A Systemic Evaluation of Multimodal RAG Privacy
Ali Al-Lawati, Suhang Wang
TL;DR
This paper investigates privacy risks in vision-centric multimodal Retrieval-Augmented Generation (mRAG) pipelines by conducting black-box Membership Inference Attacks (MIA) and Image Caption Retrieval (ICR) attacks. It systematically analyzes how image transformations, prompt structure, and retrieval–rerank configurations influence leakage across diverse datasets and multiple vision-language models. Key findings show near-perfect MIA leakage for exact images, substantial but reduced leakage under common transformations (e.g., rotation), and dataset-/model-dependent caption leakage in ICR, with reranking generally mitigating leakage. The work highlights an urgent need for privacy-preserving mRAG designs and proposes mitigation experiments, including LLM-assisted prompt evaluation, to curb information leakage in practical deployments.
Abstract
The growing adoption of multimodal Retrieval-Augmented Generation (mRAG) pipelines for vision-centric tasks (e.g. visual QA) introduces important privacy challenges. In particular, while mRAG provides a practical capability to connect private datasets to improve model performance, it risks the leakage of private information from these datasets during inference.
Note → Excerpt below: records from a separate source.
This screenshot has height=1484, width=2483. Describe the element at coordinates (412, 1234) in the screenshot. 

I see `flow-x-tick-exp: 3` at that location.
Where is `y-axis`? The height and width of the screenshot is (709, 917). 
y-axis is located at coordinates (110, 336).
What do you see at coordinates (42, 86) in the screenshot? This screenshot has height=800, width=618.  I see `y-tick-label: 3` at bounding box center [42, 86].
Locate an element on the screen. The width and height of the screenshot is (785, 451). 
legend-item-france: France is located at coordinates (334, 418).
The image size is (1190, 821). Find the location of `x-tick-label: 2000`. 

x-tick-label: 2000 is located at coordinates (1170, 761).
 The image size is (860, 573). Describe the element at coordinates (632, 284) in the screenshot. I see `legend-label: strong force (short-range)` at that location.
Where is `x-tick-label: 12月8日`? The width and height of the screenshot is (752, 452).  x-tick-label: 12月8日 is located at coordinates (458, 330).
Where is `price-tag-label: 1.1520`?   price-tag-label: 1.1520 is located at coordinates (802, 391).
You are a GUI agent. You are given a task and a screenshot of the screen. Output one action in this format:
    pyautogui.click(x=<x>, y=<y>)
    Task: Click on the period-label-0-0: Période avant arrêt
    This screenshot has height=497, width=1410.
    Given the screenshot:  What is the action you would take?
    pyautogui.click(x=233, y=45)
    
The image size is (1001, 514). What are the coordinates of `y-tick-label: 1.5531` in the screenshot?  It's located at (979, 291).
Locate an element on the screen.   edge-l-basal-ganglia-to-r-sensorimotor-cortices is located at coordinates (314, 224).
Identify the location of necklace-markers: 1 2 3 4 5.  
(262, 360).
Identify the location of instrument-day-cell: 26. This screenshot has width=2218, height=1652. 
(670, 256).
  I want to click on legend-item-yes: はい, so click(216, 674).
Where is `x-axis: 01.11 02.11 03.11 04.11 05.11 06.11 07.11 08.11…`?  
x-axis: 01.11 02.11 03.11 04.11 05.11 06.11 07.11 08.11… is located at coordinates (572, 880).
In this paper, we perform an empirical study to analyze the privacy risks inherent in the mRAG pipeline observed through standard model prompting. Specifically, we implement a case study that attempts to infer the inclusion of a visual asset, e.g. image, in the mRAG, and if present leak the metadata, e.g. caption, related to it. Our findings highlight the need for privacy-preserving mechanisms and motivate future research on mRAG privacy.